Time is running out — for all of us. Greeks are witnessing this firsthand.
This summer, our country simply burned. Together, we saw the dramatic and devastating effects of global warming, with record-breaking and sustained temperatures above 40 degrees, day after day after day. What followed was an unprecedented environmental catastrophe, with forest fires that swept away precious ecosystems in just a matter of days.
This is not climate change in action, it is a climate crisis in action — a never-before-seen threat to our way of life and our children’s future. And to combat it, we must think big, act fast and lead by example. For if we have the courage to collaborate — at pace, at scale, and starting now — overcoming the financial hurdles, we can salvage opportunity from this crisis.
Greece is a mid-sized European country, a maritime power with 20 percent of the global shipping fleet and a tourism hotspot. We could, of course, just sit back and wait for the big polluters to act — after all, our carbon emissions are comparatively small. But we will not. Even smaller countries like Greece can have a big impact on the world’s global green transition.

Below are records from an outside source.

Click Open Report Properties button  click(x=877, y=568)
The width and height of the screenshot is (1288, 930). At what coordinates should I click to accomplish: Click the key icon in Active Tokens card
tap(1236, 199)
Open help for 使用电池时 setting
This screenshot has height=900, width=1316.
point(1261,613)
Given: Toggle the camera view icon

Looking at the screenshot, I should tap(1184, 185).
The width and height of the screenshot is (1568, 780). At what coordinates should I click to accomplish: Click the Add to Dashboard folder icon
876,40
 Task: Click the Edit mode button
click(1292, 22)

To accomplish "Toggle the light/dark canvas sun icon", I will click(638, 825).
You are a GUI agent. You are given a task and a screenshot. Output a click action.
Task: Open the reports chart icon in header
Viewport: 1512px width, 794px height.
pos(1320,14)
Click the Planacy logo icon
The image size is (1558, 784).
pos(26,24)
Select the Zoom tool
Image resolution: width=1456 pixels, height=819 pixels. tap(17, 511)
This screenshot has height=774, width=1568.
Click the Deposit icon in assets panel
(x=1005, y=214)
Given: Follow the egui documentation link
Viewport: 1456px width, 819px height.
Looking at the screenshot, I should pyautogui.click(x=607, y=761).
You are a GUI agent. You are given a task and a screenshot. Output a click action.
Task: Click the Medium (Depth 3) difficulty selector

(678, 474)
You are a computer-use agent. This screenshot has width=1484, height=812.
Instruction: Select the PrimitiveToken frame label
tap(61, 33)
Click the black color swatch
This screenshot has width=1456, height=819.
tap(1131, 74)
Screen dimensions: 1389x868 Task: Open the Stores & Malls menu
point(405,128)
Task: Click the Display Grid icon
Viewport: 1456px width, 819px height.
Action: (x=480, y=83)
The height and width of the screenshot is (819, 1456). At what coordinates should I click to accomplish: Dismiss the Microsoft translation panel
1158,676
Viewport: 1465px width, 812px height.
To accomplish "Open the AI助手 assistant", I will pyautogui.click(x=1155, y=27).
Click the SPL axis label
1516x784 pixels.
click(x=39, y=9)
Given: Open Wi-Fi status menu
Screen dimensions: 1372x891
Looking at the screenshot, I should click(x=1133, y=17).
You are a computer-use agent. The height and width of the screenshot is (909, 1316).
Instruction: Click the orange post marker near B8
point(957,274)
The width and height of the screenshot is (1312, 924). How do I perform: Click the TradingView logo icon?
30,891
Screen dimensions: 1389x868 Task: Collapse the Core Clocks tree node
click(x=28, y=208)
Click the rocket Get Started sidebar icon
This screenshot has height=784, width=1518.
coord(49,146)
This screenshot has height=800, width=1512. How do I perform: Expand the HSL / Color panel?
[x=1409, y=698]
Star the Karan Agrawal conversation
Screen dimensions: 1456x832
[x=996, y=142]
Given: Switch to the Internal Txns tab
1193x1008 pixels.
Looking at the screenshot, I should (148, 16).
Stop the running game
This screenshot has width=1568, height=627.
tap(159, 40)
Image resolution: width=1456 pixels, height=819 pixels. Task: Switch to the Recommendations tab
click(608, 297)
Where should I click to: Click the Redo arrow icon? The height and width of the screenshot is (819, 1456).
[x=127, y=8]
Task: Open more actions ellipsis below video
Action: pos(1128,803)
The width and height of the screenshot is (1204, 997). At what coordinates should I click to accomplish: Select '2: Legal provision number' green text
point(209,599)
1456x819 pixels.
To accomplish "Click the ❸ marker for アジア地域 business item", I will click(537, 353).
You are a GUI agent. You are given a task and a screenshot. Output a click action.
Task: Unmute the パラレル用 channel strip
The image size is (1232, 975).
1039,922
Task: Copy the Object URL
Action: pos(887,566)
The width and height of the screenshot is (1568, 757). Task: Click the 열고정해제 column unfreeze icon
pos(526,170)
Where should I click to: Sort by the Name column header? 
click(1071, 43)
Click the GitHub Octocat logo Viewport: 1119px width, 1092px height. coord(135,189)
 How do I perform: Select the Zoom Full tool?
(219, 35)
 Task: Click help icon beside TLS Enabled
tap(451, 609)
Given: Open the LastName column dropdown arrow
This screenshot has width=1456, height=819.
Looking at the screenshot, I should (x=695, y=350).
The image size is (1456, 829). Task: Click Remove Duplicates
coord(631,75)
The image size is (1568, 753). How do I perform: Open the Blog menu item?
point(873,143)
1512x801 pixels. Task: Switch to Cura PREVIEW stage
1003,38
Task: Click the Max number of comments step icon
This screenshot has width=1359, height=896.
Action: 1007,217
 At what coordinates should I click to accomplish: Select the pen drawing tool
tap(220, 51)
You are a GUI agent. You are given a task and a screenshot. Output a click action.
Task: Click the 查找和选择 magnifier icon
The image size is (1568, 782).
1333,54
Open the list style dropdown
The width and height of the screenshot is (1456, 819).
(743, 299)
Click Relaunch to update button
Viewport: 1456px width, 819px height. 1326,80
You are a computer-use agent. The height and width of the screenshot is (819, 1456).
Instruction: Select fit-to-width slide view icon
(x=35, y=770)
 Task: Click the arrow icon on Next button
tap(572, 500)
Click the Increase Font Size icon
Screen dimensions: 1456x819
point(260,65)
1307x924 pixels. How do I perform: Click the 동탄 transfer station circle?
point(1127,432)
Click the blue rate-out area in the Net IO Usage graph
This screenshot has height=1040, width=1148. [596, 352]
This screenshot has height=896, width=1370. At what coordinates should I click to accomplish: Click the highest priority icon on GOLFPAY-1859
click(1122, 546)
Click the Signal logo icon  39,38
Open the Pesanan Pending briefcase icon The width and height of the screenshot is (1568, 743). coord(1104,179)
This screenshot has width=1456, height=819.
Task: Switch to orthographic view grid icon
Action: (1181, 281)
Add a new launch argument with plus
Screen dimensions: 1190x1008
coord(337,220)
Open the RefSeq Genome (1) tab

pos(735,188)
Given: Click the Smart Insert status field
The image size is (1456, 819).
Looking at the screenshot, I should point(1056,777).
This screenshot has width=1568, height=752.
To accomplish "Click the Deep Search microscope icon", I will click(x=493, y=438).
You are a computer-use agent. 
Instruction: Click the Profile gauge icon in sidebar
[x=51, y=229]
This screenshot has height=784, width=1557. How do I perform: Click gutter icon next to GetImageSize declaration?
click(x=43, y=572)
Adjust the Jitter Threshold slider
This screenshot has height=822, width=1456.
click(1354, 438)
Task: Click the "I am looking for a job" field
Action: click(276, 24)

Along with eight other EU member countries — Portugal, Spain, France, Italy, Croatia, Cyprus, Malta and Slovenia — Greece recently adopted the Athens Declaration, focused on climate mitigation across the Mediterranean. We have also created a Climate Crisis Ministry and are implementing a 6+1 climate program across Greece: Six initiatives — on shipping, tourism, renewables, decarbonization, green energy interconnection and ecosystems — underpinned by one all-encompassing climate law that will be ratified later this week.
The green transition is, however, a capital-intensive transformation. Greece has thus far succeeded in mobilizing considerable EU funding for climate change mitigation. But it is not enough.
Europe needs more innovative approaches to funding and fundraising at a scale that matches our collective endeavors. If the pandemic taught us anything, it is that when the need is acute, we can finance research and innovation at scale and with incredible results.
Therefore, we must work to support smart infrastructure that is interoperable across borders and is transparent, accessible and consistent with a level playing field when it comes to competition.
Bringing ideas and experiments to life only works when the private sector, governments and investors collaborate. So we must unlock barriers to deploy capital internationally, positively anticipating and supporting the future markets for and the ideas behind green technology and alternative fuels.
This means investment in renewables like offshore wind and R&D projects like the EU’s new research institute for sustainable shipping — where we are supporting the incubation of green tech ideas to cut shipping’s future carbon footprint — and those on the islands of Astypalea and Halki, where we are building 100 percent green and energy-autonomous sustainable tourism destinations with help from Volkswagen and Citroën.
If we can work together, we can build the green industrial revolution of the future. We can engage our citizens and our businesses in the benefits of the green transition.
It is time that we see that halting this crisis is not a cost-increasing burden that compromises economic growth. It is the opposite — a green technology revolution with enormous wealth-generating power and redistributive potential.